Ok, this request has stumped even @aturon, so let’s see how yinz do :slight_smile:

@steveklabnik and I are trying to come up with an example for the book that motivates RefCell<T> by itself (that is, WITHOUT using Rc<T>). What I’d like most is code that a reader could look at and reason out that the borrowing happening is fine, but that the compiler rejects using regular references, but that compiles and runs without panicking if you use RefCell<T>.

I’ve looked through a lot of the questions in this forum about RefCell and a lot of them are either implemented in a better way without using RefCell<T> (so there’s not a great reason to use RefCell<T>) or they also need Rc<T>.

We definitely do talk about how Rc<T> and RefCell<T> work well together when you want to have shared ownership and also be able to mutate the value, but when introducing RefCell<T>, it’d be nice to have an example that only needs RefCell<T>.


#2

So, I started writing a response, but then I realized – when you say without using Rc, you mean: you do not have a Rc<RefCell<T>>, or that you do not have a RefCell<Rc<_>>? (Because the latter feels very easy.) So we need something where there is aliasing, but it’s not arising because of lots of ref-counted handles to the same value?

If so, that is tricky – I find that the time I really want cell and ref-cell is when I want to have some “context” data structure that is widely referenced, but which still has some mutable state I need to keep updated.

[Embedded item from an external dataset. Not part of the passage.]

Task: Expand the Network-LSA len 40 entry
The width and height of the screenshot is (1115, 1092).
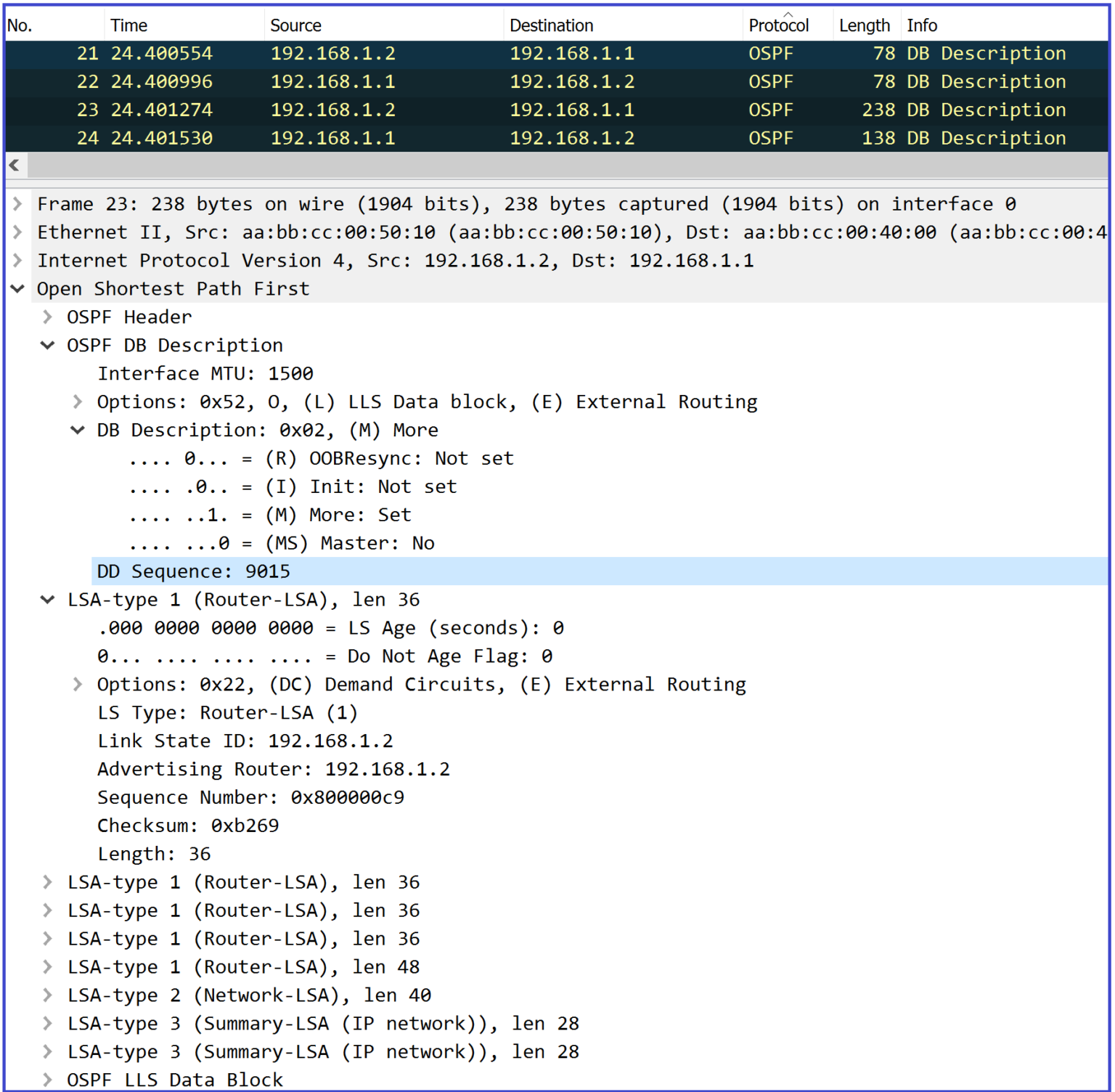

One thought I had might be to use closures – am I allowed to do that?

e.g.

fn callback<F,G>(event_one: F, event_two: G)
where
  F: FnMut(), G: FnMut(),
{ .. }

fn foo() {
   let map = RefCell::new(HashMap::new());
   callback(
     || *map.borrow_mut().entry("a").or_insert(0) += 1,
     || *map.borrow_mut().insert("b").or_insert(0) += 1);
}

As I wrote it, this is pretty artificial, but the idea is that the two closures both need to reference the map (i.e., they share a &RefCell). Imagine that I am trying to count the number of kinds of each callback I get or something. Probably better to have the callbacks pass some data, so that I couldn’t just use two distinct counters.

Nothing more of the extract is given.